Find the word "will" in the data. Return every line where it appears.

(Stored data)
-------------------------

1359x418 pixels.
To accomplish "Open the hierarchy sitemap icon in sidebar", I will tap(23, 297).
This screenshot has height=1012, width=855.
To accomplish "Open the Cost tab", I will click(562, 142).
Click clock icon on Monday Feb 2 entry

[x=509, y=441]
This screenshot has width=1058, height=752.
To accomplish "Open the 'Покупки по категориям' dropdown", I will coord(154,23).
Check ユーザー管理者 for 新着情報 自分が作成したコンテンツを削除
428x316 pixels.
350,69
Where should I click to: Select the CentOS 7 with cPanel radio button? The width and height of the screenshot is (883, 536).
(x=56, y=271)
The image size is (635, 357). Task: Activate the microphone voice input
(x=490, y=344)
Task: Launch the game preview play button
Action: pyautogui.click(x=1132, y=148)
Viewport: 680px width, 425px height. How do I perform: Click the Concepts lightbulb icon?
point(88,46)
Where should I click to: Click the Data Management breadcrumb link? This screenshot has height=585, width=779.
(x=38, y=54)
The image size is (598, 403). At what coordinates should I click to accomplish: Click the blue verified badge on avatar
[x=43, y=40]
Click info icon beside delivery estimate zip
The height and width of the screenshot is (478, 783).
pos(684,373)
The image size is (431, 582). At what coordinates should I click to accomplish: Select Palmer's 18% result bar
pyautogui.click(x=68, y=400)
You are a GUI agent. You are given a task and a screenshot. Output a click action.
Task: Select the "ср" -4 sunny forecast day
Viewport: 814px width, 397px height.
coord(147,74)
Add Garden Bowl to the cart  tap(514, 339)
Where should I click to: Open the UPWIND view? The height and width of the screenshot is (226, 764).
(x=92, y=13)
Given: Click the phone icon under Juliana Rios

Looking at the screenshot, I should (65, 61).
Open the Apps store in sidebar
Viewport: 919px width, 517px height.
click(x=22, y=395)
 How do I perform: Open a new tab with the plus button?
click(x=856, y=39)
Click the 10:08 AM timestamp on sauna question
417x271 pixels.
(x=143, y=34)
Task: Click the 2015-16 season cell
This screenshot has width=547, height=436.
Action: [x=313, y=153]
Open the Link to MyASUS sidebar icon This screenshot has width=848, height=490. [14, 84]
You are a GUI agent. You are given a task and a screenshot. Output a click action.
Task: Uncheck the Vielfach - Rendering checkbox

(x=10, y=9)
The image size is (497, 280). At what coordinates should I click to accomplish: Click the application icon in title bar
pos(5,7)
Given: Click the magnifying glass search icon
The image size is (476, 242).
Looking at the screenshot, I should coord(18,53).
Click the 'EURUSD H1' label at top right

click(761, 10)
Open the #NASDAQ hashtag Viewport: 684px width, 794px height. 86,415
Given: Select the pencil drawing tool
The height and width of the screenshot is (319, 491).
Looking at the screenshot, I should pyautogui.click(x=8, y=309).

-------------------------

**EXERCISE ANSWER:**
To accomplish "Open the hierarchy sitemap icon in sidebar", I will tap(23, 297).
To accomplish "Open the Cost tab", I will click(562, 142).
To accomplish "Open the 'Покупки по категориям' dropdown", I will coord(154,23).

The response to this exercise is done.